### [Task requirements]
Below are the records; return every line from the one that contains "846x521 pixels. How" to the last, exactly, skipping the pictures.
=======
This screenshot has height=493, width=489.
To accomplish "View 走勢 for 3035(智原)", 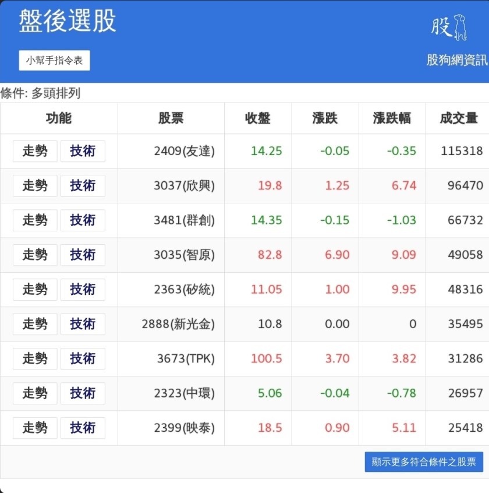I will (35, 255).
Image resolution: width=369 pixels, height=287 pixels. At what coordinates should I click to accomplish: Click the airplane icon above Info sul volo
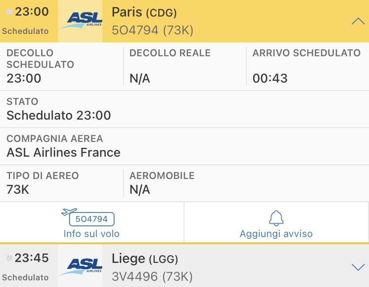tap(69, 211)
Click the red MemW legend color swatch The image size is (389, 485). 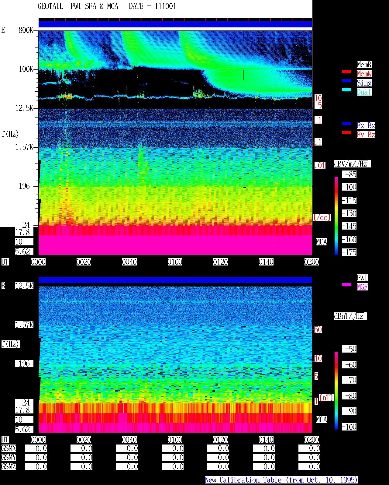pyautogui.click(x=346, y=72)

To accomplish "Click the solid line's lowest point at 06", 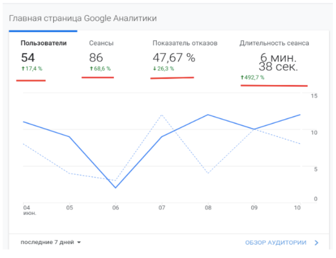I will [x=116, y=188].
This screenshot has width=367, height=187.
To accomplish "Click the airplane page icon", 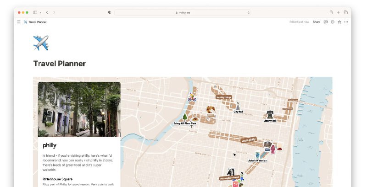I will click(x=41, y=43).
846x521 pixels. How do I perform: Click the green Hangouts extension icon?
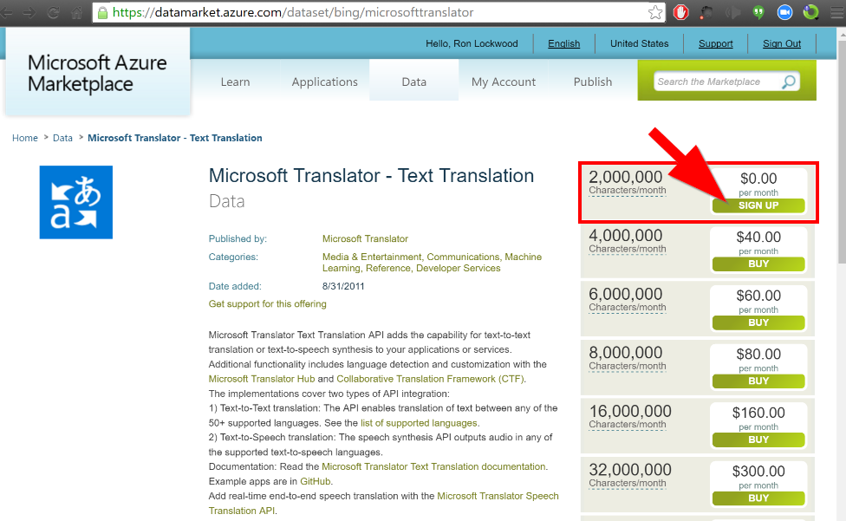(x=758, y=13)
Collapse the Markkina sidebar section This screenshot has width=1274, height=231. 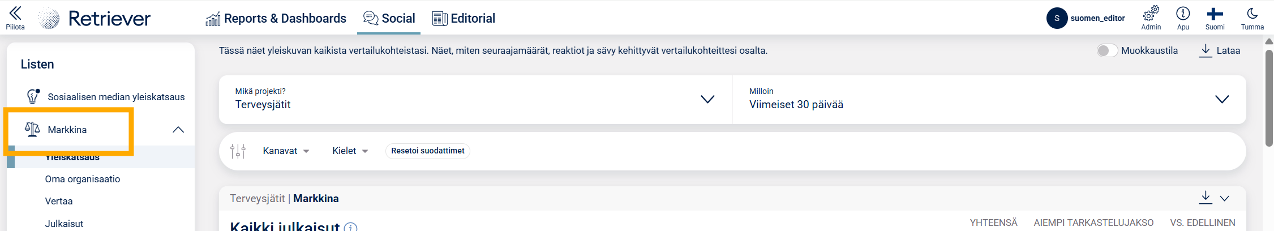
=======
### [Task response]
846x521 pixels. How do I perform: Click the green Hangouts extension icon?
(x=758, y=13)
Collapse the Markkina sidebar section This screenshot has width=1274, height=231. 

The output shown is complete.